[CoRL 2025 workshop] Unifying What and How: Distilling a Pre-trained Unified Skill Representation for Efficient Adaptation

Jusuk Lee, Daesol Cho, Jonghun Shin, Jonghae Park, Taekbeom Lee, and H. Jin Kim

Abstract: Skill abstraction, the process of learning reusable and temporally extended behaviors, has emerged as a key focus in robot learning for its potential to improve sample efficiency and generalization. However, existing methods exhibit complementary strengths and weaknesses, typically modeling either high-level semantic intent (what to do) while sacrificing motion fidelity, or fine-grained motion dynamics (how to do it) while lacking semantic context. To address these limitations, we introduce Unified Skill Representation (USR) that unifies both the semantic intent and motion dynamics into a single skill representation.

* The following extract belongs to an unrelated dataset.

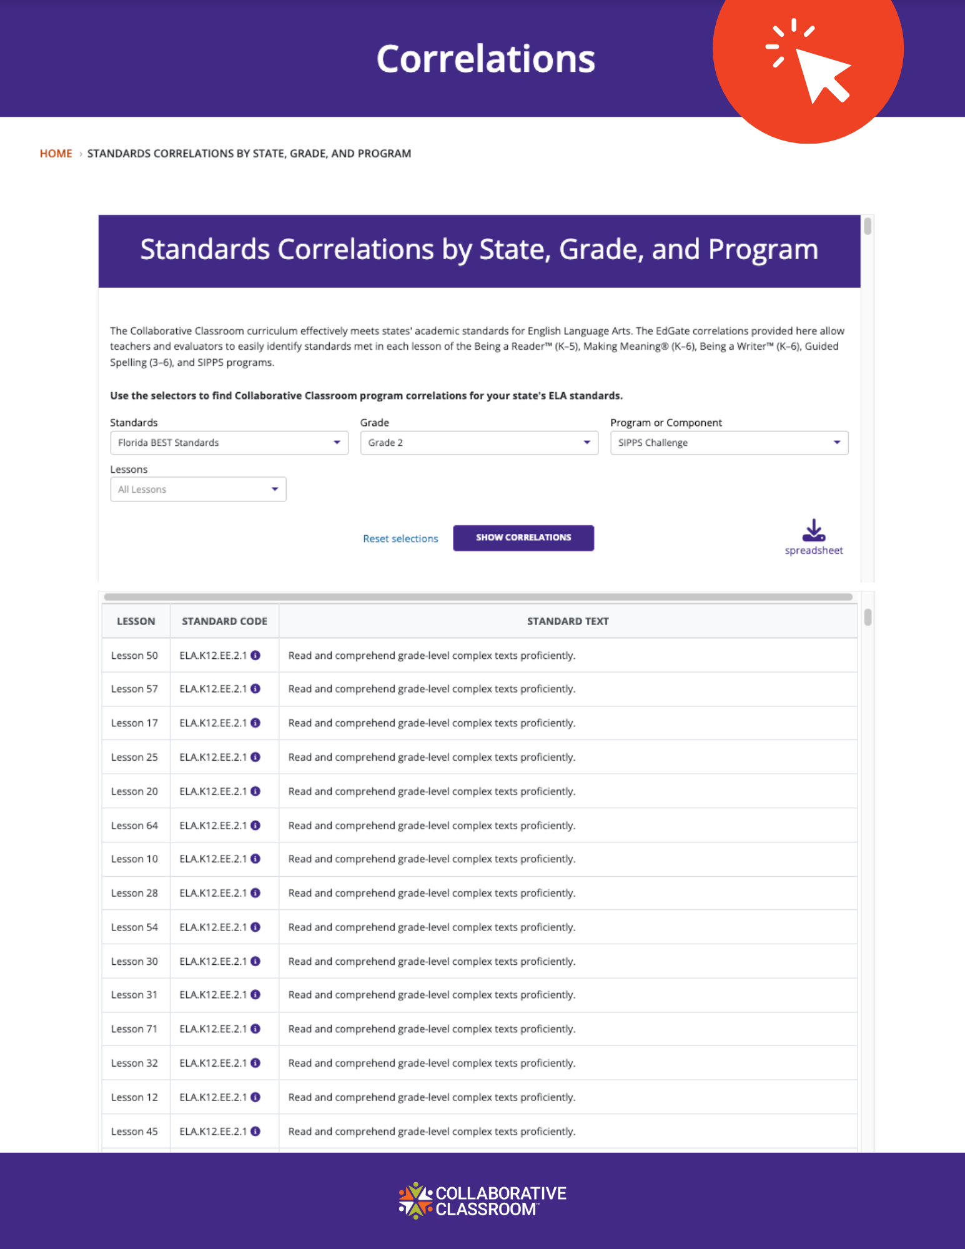Screen dimensions: 965x1249
Task: Click the LESSON column header
Action: pyautogui.click(x=136, y=621)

USR employs a cross-modal VQ-VAE to learn a semantically grounded and dynamically aware skill codebook. Furthermore, we propose a decoupled training framework that reconciles large-scale skill pre-training with practical deployment. Our approach builds transferable skills from vast, diverse datasets and then trains a lightweight policy on small, in-domain data. Extensive experiments on the LIBERO benchmark demonstrate that USR not only achieves near expert-level performance on the training distribution but also substantially outperforms prior methods in few-shot transfer to unseen tasks. Our results highlight the importance of both unifying skill representations and decoupling the training pipeline, offering a step toward more generalizable and practical robotic agents.